Can you give the data below as a numbered list, starting at the line that has "Switch to the Access Rights tab" and running through the end of the data, with blank lines and pictures left out?

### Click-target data
※ ※ ※
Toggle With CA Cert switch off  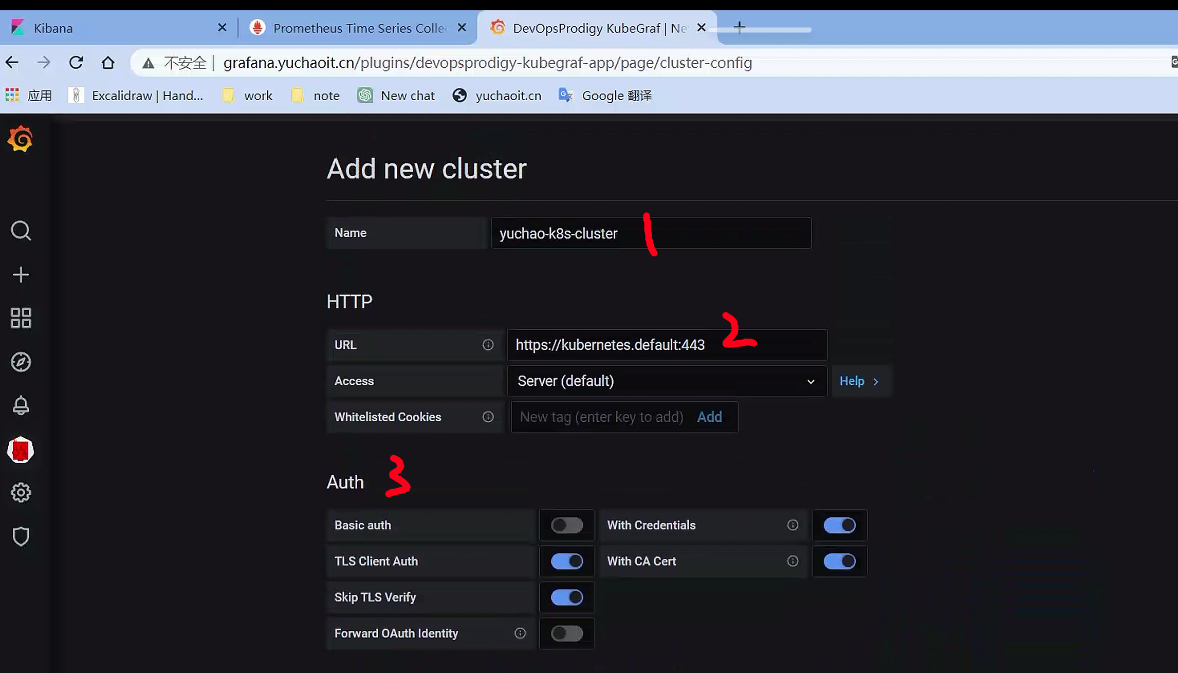(839, 561)
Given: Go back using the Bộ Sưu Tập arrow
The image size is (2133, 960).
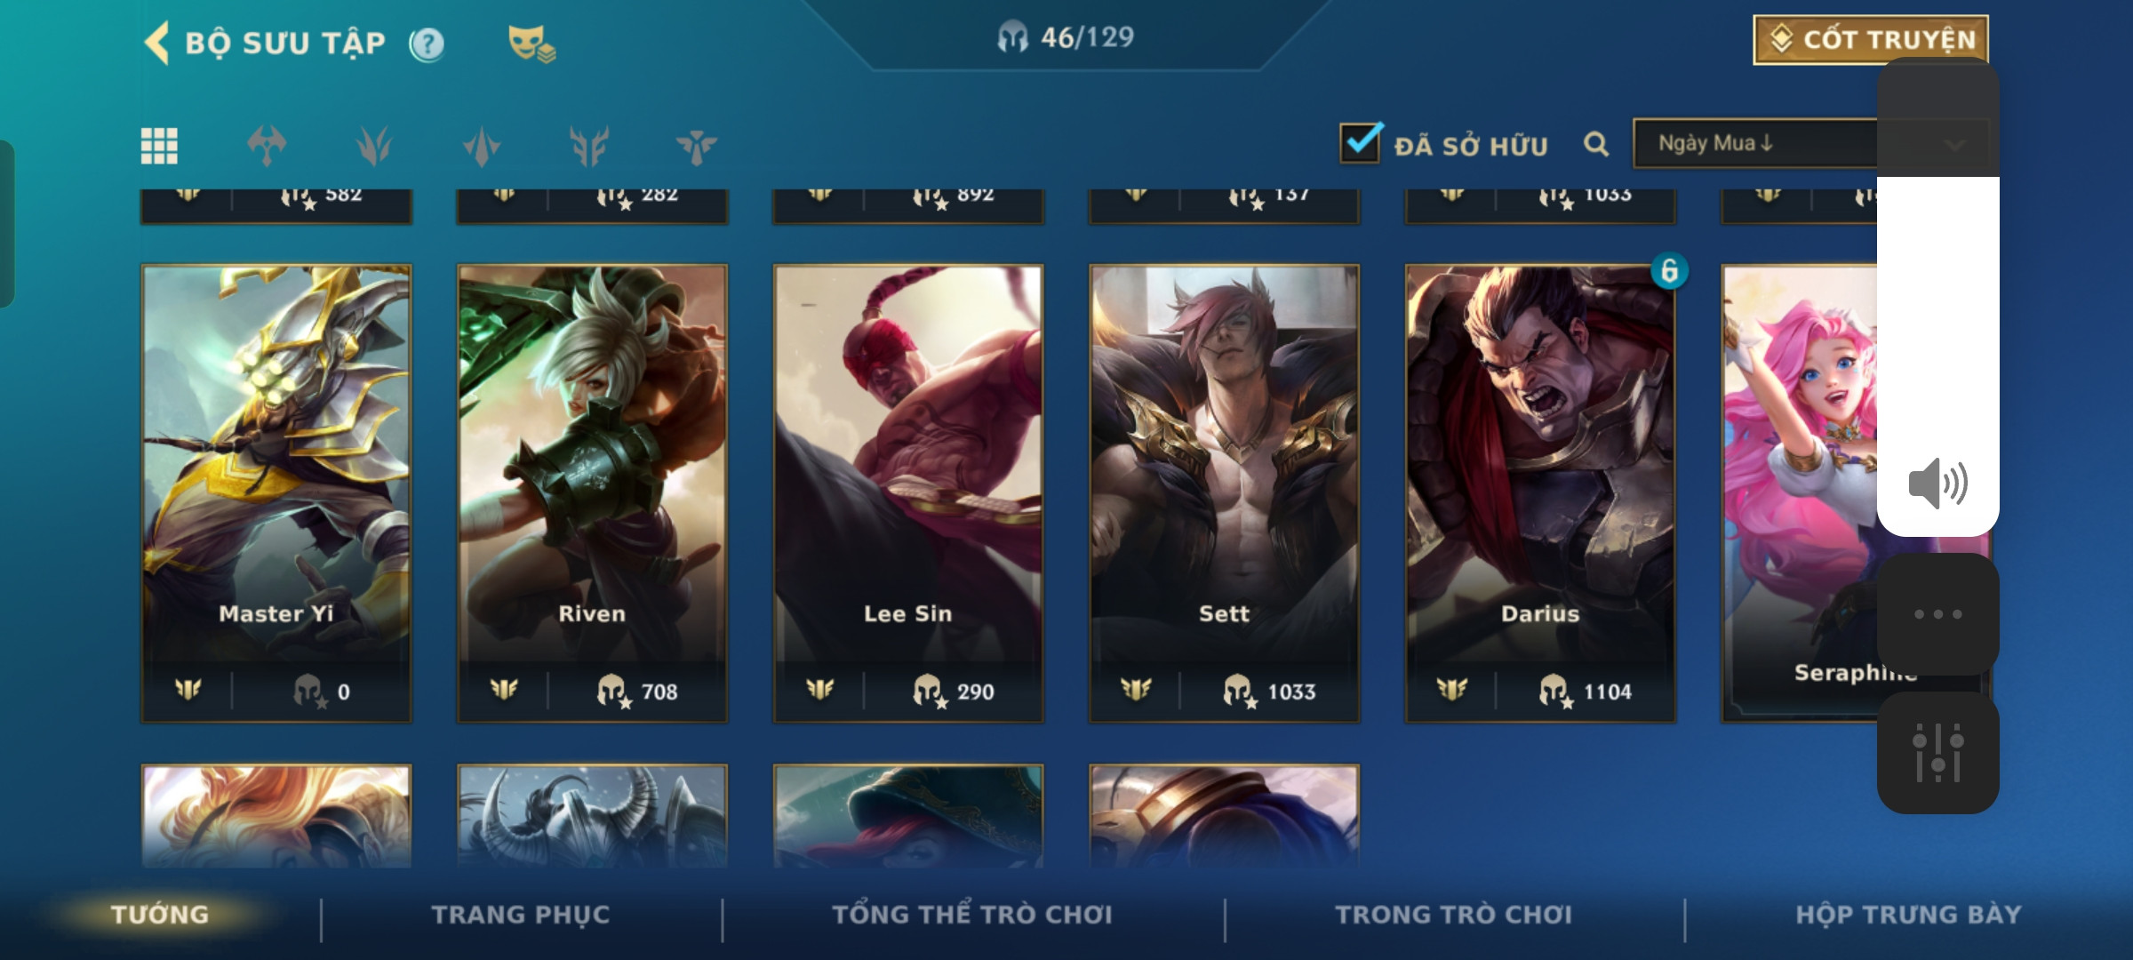Looking at the screenshot, I should click(x=157, y=43).
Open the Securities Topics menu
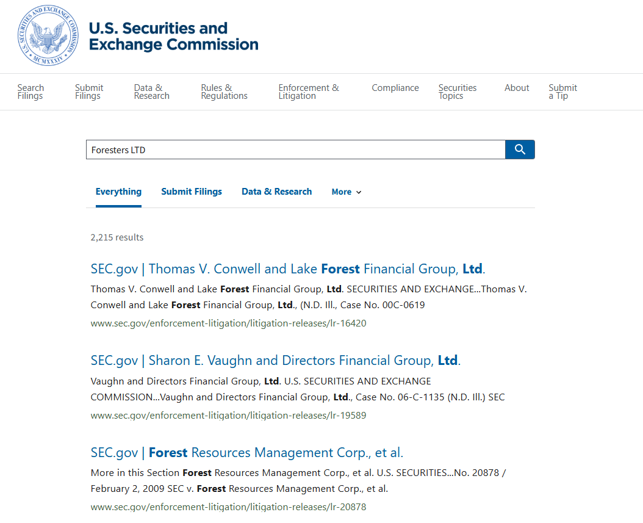 tap(458, 92)
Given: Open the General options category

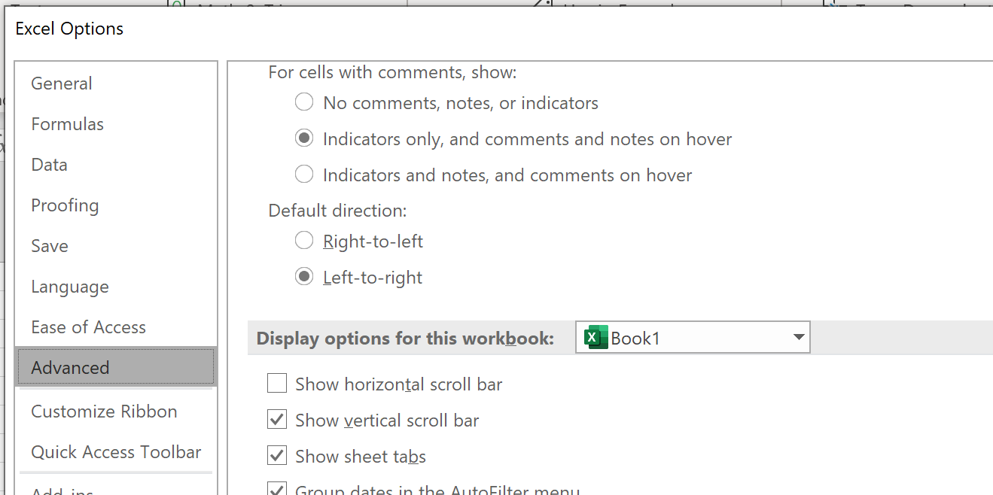Looking at the screenshot, I should 62,84.
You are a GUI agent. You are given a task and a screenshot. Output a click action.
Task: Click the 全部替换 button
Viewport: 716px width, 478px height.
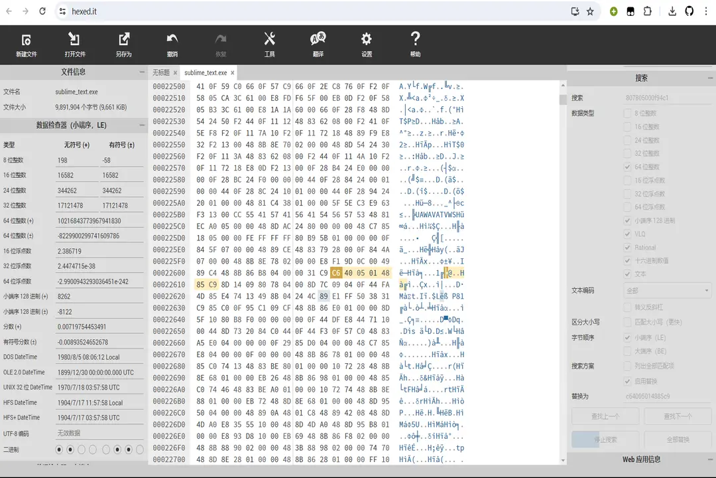coord(678,439)
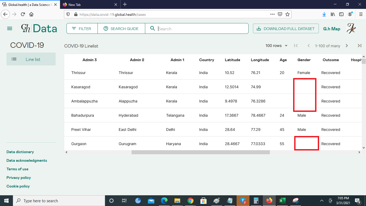Viewport: 366px width, 206px height.
Task: Open the hamburger menu icon
Action: point(10,28)
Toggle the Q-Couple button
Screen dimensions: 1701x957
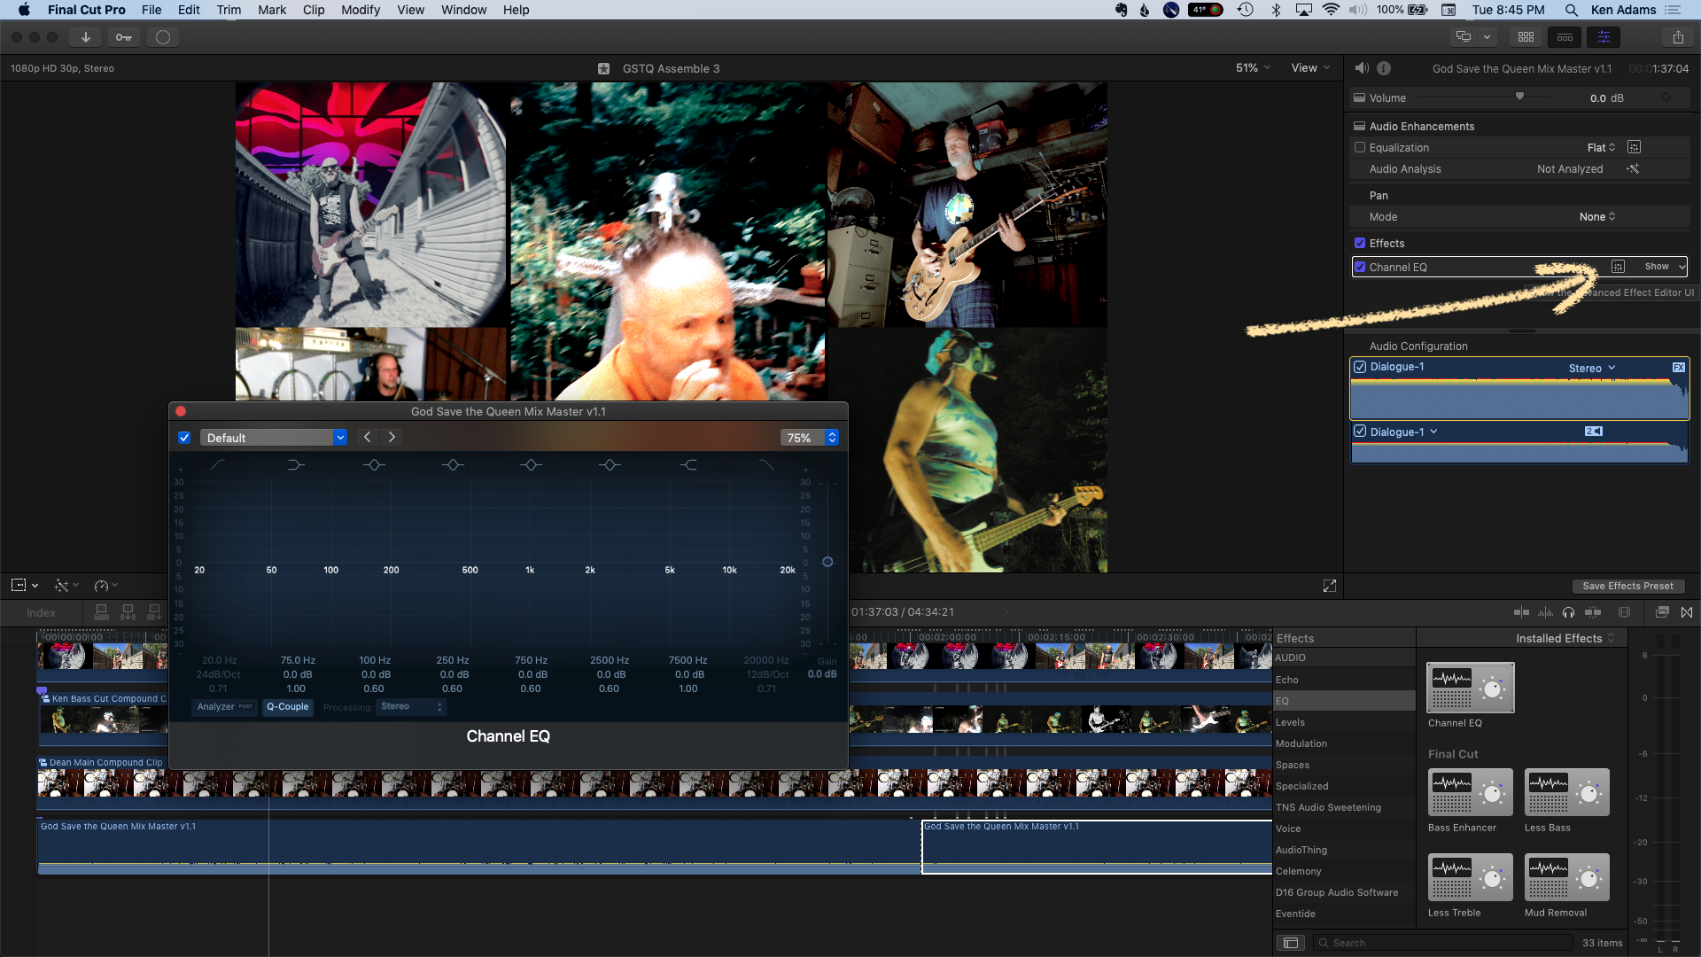coord(288,707)
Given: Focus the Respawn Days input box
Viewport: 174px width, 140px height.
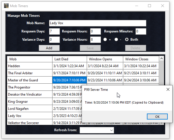Looking at the screenshot, I should 54,31.
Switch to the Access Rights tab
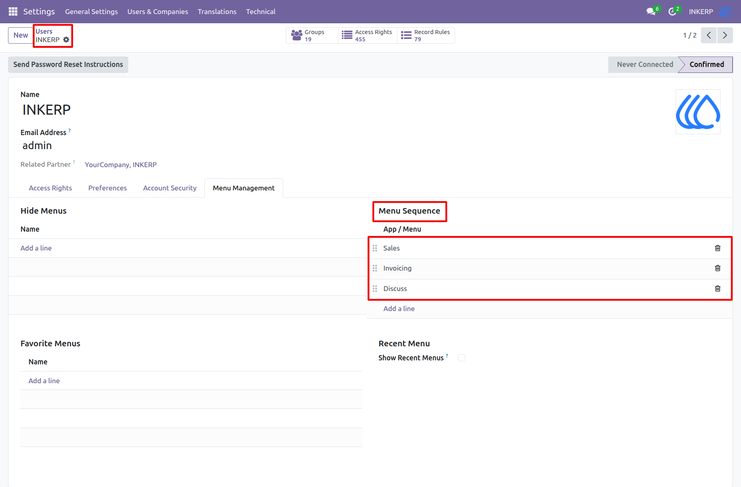This screenshot has height=487, width=741. pos(51,188)
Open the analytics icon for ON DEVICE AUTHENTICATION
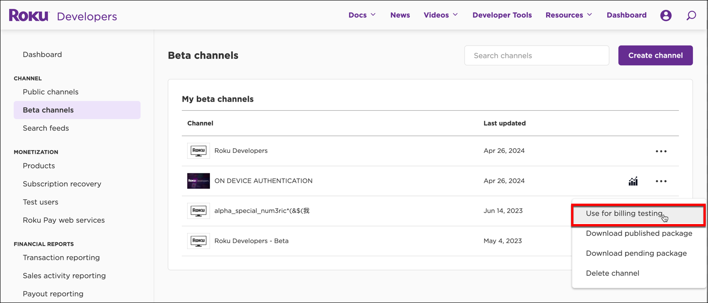The width and height of the screenshot is (708, 303). [x=633, y=181]
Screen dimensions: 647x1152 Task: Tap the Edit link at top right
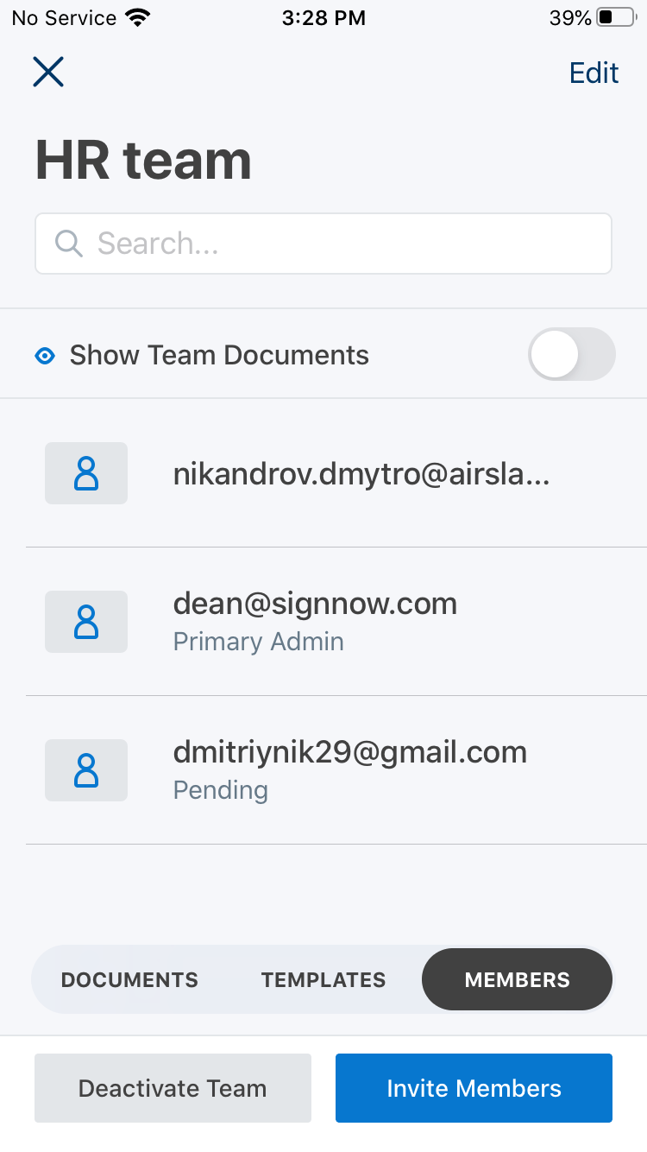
※ ※ ※
### Correct response
1. Switch to the Access Rights tab
2. This screenshot has height=487, width=741. pos(51,188)
3. Open the analytics icon for ON DEVICE AUTHENTICATION
4. The width and height of the screenshot is (708, 303). [x=633, y=181]
5. Screen dimensions: 647x1152 Task: Tap the Edit link at top right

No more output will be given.